(PROVIDED MATERIAL begins)
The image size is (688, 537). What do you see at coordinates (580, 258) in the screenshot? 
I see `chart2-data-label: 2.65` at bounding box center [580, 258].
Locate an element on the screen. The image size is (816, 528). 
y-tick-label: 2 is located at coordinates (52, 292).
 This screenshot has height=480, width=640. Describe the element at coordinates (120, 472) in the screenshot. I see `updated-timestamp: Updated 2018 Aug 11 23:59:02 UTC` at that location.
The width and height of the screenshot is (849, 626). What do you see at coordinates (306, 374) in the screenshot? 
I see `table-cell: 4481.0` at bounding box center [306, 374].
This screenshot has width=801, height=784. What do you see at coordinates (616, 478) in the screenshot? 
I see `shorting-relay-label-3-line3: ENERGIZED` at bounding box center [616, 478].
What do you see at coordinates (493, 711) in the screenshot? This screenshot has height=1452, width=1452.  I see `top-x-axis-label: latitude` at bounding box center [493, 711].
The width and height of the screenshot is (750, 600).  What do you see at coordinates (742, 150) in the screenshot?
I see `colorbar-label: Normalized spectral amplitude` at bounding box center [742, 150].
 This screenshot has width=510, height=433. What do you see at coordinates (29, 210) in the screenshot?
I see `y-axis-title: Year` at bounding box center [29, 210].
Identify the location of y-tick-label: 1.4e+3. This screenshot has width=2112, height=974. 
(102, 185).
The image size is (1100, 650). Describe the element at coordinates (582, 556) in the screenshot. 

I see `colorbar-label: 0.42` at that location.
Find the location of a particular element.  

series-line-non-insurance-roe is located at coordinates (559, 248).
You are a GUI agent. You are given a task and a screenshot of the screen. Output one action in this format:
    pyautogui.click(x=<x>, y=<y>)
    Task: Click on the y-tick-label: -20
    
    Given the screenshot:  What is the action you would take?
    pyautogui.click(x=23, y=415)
(PROVIDED MATERIAL ends)
* [TASK TO COMPLETE]: Please reproduce the rows above word for word, starting at the line containing "Locate an element" and ending at the line containing "center [616, 478].".

* [RESULT FOR THIS EXERCISE]:
Locate an element on the screen. The image size is (816, 528). 
y-tick-label: 2 is located at coordinates (52, 292).
 This screenshot has height=480, width=640. Describe the element at coordinates (120, 472) in the screenshot. I see `updated-timestamp: Updated 2018 Aug 11 23:59:02 UTC` at that location.
The width and height of the screenshot is (849, 626). What do you see at coordinates (306, 374) in the screenshot? 
I see `table-cell: 4481.0` at bounding box center [306, 374].
This screenshot has width=801, height=784. What do you see at coordinates (616, 478) in the screenshot? 
I see `shorting-relay-label-3-line3: ENERGIZED` at bounding box center [616, 478].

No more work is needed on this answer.